SWs face a disproportionate burden of STIs, violence, and other human rights violations. While recent HIV prevention research has largely focused on the HIV cascade, condoms remain a cornerstone of HIV prevention, requiring further research attention. Given serious concerns regarding barriers to condom use, including policing, violence, and ‘end-demand’ sex work criminalization, we evaluated structural correlates of difficulty accessing condoms among SWs.
There were in total of 884 participants, out of the 19.1% reported difficulty accessing condoms during the study. In multivariable GEE analysis, exposure to end-demand legislation was not associated with improved condom access; identifying as a sexual/gender minority, servicing outdoors, physical/sexual workplace violence, community violence, and police harassment were associated with enhanced difficulty accessing condoms.
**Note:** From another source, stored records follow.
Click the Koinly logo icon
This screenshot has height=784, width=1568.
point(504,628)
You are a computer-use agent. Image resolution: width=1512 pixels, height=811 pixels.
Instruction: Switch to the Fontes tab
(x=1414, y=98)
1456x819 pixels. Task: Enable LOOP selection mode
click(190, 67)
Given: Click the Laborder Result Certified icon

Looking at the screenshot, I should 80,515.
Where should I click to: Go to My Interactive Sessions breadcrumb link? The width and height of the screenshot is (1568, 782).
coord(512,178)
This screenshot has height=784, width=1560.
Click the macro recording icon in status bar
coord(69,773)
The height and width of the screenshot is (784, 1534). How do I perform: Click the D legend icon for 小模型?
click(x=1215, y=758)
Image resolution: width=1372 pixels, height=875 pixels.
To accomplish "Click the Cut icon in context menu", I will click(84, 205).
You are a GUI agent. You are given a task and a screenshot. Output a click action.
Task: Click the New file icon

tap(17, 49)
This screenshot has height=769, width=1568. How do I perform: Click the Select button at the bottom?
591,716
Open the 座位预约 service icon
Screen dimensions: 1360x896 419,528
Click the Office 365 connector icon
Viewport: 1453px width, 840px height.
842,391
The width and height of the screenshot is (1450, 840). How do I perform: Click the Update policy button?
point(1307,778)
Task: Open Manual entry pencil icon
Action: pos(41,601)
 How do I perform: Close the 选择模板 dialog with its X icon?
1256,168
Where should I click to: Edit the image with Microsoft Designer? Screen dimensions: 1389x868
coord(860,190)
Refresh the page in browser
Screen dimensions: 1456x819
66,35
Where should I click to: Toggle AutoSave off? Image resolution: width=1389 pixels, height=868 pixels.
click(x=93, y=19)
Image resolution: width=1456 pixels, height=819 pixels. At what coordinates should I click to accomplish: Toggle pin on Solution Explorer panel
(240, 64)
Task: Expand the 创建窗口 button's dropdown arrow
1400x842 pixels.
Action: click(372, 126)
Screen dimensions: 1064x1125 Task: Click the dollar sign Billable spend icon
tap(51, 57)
The study concluded that one-fifth of SWs faced challenges accessing condoms, suggesting the need to scale-up SW-tailored HIV/STI prevention. Despite the purported goal of ‘protecting communities’, end-demand criminalization did not mitigate barriers to condom access, while sexual/gender minorities and those facing workplace violence, harassment, or those who worked outdoors experienced the poorest condom accessibility. Decriminalization of sex work is needed to support SWs’ labor rights, including access to HIV/STI prevention supplies.